Re: cosd dying after start

Christian Brunner <chb@xxxxxx> · Wed, 11 Aug 2010 22:07:57 +0200

2010/8/10 Sage Weil <sage@xxxxxxxxxxxx>:
> On Tue, 10 Aug 2010, Christian Brunner wrote:
>
>> After a bit more debuging I've found out that there seems to be a file
>> missing from the filestore:
>>
>> 10.08.10_18:14:07.862190 7f568d3e5710 filestore(/ceph/osd/osd02)
>> getattr /ceph/osd/osd02/current/3.f2_head/rb.0.1d6.00000000000e_head
>> '_' = -2
>
> There was a bug last week in the kernel client rbd branch that was
> improperly encoding osd write operation payloads.  Can you check that your
> rbd client is running 79c49720, which fixes it?

I'm not using the kernel client. - The problem started after a crash
of the cosd. If you want me to, I can try to analyse the coredump.

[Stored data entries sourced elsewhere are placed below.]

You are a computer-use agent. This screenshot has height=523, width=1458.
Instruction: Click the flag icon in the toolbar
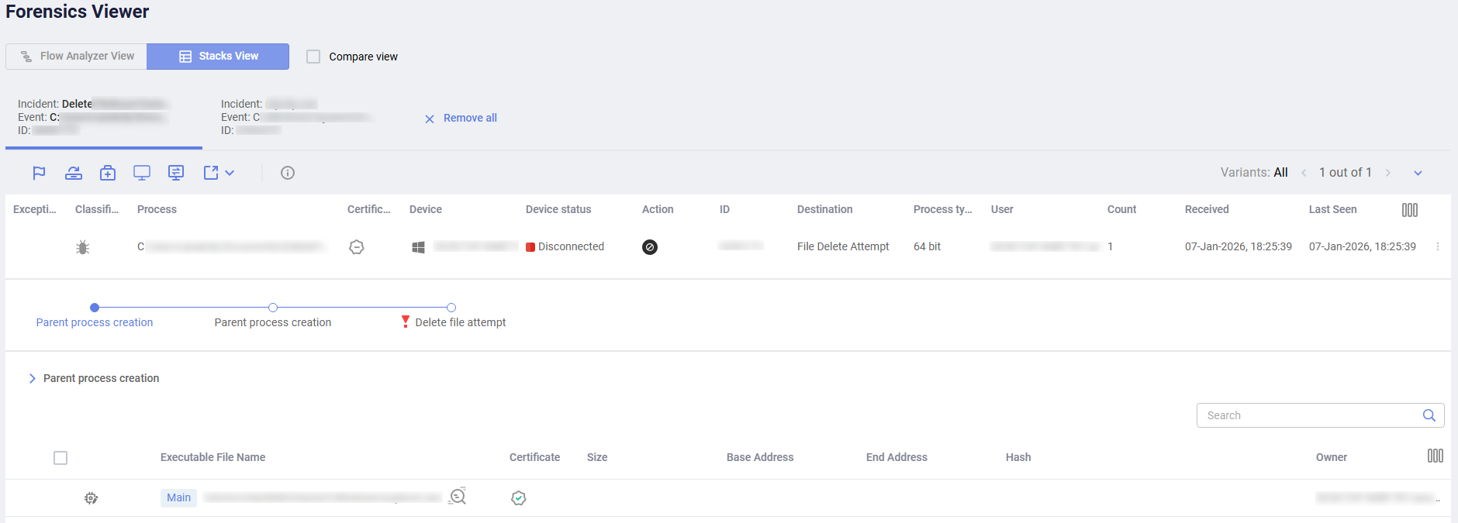[39, 173]
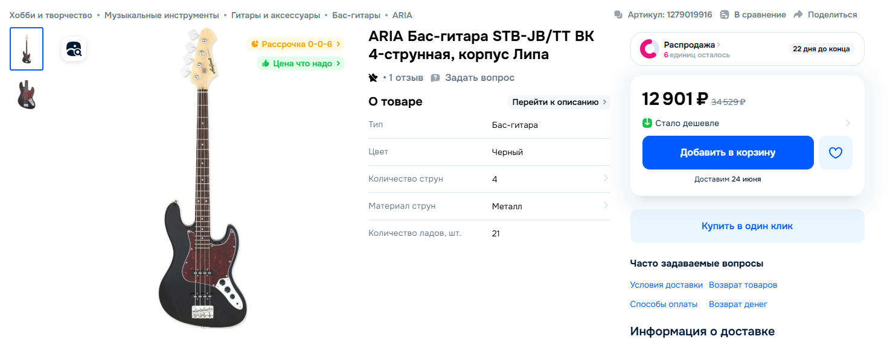Click the compare icon beside В сравнение
This screenshot has height=345, width=890.
click(725, 14)
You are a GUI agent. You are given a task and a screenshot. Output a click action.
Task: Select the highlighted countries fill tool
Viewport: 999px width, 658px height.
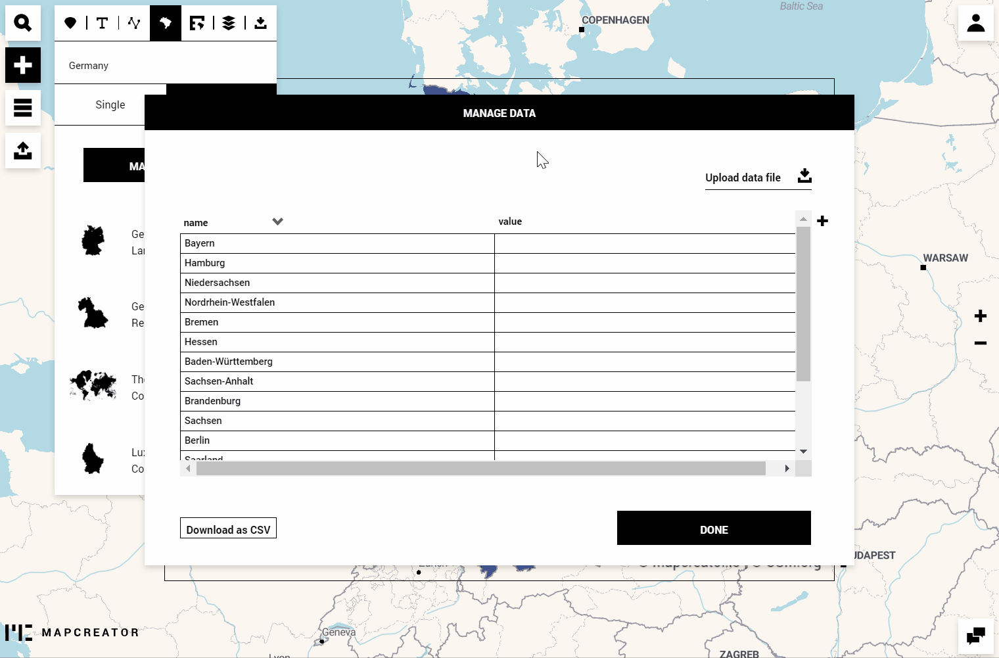165,22
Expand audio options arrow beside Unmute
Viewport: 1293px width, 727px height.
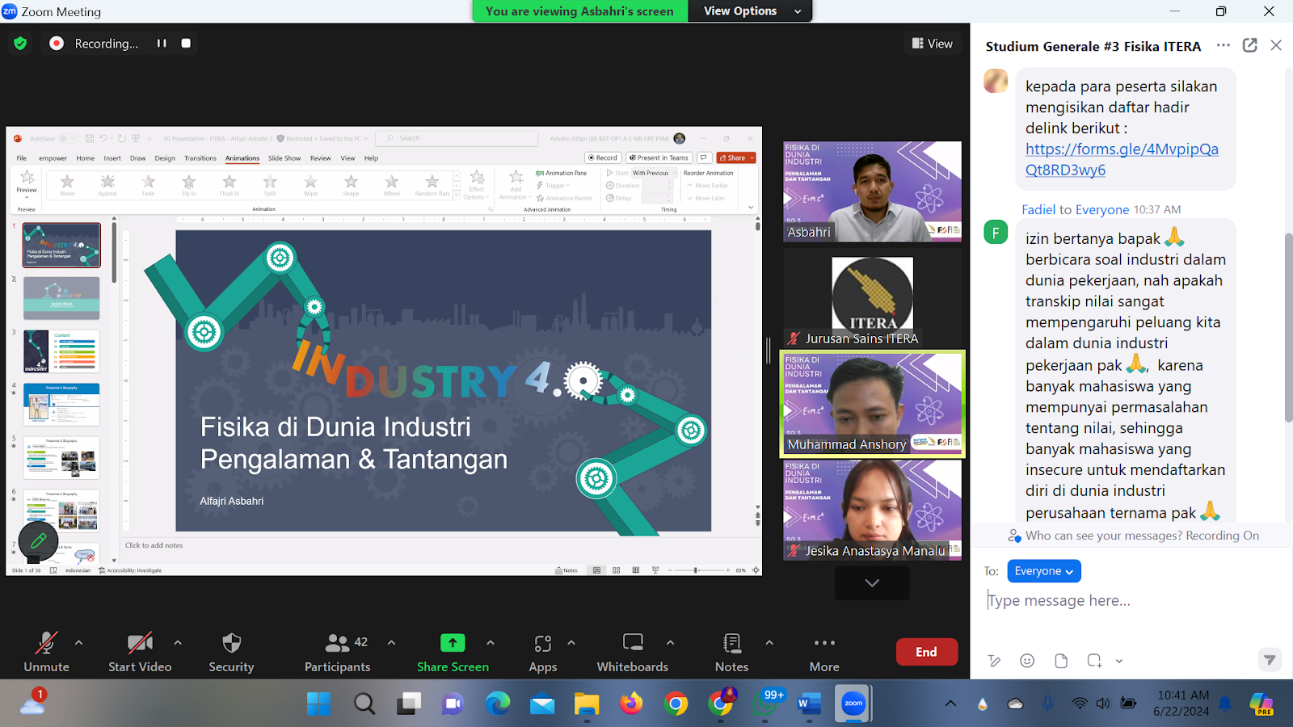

> That error above was probably just because that object hadn't been written
> yet, and isn't a fatal error.  There is a 'scrub' function that verifies
> that most of the osd metadata is in order and replication is accurate:
> 'ceph osd scrub <osdnum>' and watch 'ceph -w' to see the success or error
> messages go by for each pg (or tail $mon_data/log on any monitor)

I was not able to start the osd, so the scrub didn't run either. Every
time I tried to start it, it died with the message
"terminate called after throwing an instance of
'ceph::buffer::end_of_buffer*'" after 3 seconds.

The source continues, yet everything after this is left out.